In such familial scenarios, it is easy to see the end stage patient at the center of a solar system. After all, it is his/her show. Close friends also may be in the orbit, sometimes closer than relatives. More distant friends and acquaintances orbit in fashions particular to their relationship, some as recurring comets, some as one time meteors.

Alcoholism is as an incurable but manageable (through A.A.) disease and commonly disparages any attempts to bring other resources to bear.
Common parlance has frequently linked "abusive" with "alcoholic", as in abusive alcoholic. While that is too frequently the case, it is often not accurate, unless one seeks to expand the concept abusive to include such things as neglect and the infliction of worry on those closely associated. These factors are frequently, if not always there. Yet, discussion of neglect may disclose some surprises. A frequent recourse for alcoholics, by choice or by some form of coercion, is Alcoholics Anonymous (A.A.). A.A., a confederation of local groups which has been very persuasively characterized as a thinly disguised religious cult, not only does not address the almost ubiquitous psychological issues underlying alcohol dependency (despite its "12 Steps"), it professes alcoholism as an incurable but manageable (through A.A.) disease and commonly disparages any attempts to bring other resources to bear.

Thus, in "switching one addiction for another", the A.A. participant may temporarily mitigate some of the familial worry, but at the cost of simply spending familial "quality time" another way (A.A. meetings). A.A.'s common answer to this is to try to recruit the family into satellite groups such as Al-Anon and even Al-Ateen, striving to convince family members that they, too, are sick; in this case, with the disease of "co-dependence".

Rarely does a family not have at least one member who wonders, "how did he/she get this condition" (the condition from which death is imminently expected). Where there is a history of alcohol dependency, it is always at least in the background. Even despite circumstances which warrant medical advice to the contrary, family members and even the patient may see some connection, even if nothing beyond some form of magical retribution. In these cases, it is necessary to get those involved to voice their beliefs, and to move beyond the recriminations. It is also necessary to uncover and address, as understandable, any feelings of relief that the painful part of this family history is soon to close. Working with the family, as a group, through all these possible permutations, even after the demise of the patient, brings resolution and productive reintegration.

This drama, however, is played out largely beyond the orbit of more distant family and friends. And, the results here can be disconcerting. People approaching the situation from a physical and/or emotional distance are usually not privy to the resolution and reintegration which has been developing in the immediate family. They often tread lightly, being careful to guard against any inadvertent reference to the addiction history, and to what they feel must be levels of unresolved anger and feelings of "poetic justice" within the family.

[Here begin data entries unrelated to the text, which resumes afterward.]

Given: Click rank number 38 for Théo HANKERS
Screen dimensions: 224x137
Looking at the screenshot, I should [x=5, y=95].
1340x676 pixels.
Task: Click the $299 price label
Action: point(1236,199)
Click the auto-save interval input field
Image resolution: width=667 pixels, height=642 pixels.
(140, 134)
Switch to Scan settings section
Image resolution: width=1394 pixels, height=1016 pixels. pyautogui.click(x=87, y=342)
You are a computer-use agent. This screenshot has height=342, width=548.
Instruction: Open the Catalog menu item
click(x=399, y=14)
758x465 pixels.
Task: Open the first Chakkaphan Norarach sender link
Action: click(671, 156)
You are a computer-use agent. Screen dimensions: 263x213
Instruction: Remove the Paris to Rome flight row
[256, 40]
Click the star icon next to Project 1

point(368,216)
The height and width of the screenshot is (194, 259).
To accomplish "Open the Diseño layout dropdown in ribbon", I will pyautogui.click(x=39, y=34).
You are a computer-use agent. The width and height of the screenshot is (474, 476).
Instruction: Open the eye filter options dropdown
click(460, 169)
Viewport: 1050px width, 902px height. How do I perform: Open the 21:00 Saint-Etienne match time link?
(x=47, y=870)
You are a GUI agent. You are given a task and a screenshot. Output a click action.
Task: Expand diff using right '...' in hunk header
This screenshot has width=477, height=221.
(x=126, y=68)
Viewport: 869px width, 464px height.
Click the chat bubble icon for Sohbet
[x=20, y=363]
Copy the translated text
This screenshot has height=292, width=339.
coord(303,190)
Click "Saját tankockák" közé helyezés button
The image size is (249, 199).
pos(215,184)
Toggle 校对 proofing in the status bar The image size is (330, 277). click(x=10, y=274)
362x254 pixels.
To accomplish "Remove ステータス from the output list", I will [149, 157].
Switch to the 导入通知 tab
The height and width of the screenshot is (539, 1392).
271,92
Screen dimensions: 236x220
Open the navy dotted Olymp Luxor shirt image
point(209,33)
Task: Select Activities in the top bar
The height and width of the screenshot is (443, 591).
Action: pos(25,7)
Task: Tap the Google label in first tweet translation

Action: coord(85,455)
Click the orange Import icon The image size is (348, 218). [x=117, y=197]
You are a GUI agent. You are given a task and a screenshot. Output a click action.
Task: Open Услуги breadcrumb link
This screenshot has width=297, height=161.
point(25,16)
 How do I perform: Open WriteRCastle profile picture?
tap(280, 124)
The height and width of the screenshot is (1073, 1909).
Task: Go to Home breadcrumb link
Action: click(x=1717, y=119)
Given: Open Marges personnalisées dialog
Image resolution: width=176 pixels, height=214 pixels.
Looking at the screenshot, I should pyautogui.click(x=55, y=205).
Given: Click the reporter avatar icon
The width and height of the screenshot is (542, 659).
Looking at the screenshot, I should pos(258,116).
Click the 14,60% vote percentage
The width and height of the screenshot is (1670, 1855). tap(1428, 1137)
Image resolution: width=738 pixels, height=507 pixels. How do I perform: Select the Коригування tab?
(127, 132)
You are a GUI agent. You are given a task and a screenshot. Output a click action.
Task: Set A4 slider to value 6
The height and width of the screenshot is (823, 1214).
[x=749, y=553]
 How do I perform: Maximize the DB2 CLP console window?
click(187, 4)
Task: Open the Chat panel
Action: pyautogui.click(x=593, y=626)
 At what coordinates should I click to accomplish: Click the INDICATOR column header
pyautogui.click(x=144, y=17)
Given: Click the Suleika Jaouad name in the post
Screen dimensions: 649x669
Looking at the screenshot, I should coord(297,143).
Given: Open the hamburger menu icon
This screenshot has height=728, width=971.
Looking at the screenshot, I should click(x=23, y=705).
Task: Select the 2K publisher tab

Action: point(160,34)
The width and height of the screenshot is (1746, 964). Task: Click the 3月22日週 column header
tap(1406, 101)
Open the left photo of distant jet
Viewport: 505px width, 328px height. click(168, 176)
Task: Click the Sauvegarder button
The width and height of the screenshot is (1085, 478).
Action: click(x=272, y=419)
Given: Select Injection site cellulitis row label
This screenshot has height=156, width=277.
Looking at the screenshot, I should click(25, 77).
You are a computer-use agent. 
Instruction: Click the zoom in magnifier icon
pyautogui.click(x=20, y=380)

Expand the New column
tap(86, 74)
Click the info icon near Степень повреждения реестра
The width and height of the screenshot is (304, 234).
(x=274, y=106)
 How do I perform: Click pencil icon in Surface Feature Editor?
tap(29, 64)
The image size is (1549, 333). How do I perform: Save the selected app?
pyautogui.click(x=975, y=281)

The family should not be expected to greet every visitor or mourner with, "Hi. Sorry you missed it, but we've had a great time fully discussing the addiction issues and we're all cool with that." So those who are just passing through this familial solar system for this particular event may be left to wonder. Perhaps, in time, their subsequent circumstances will allow them to understand and appreciate the changed family dynamics; perhaps not.

All this is a way of saying that, when addiction is mentioned as affecting some very large number of people, it's usually accurate, though the circumstances and the levels vary.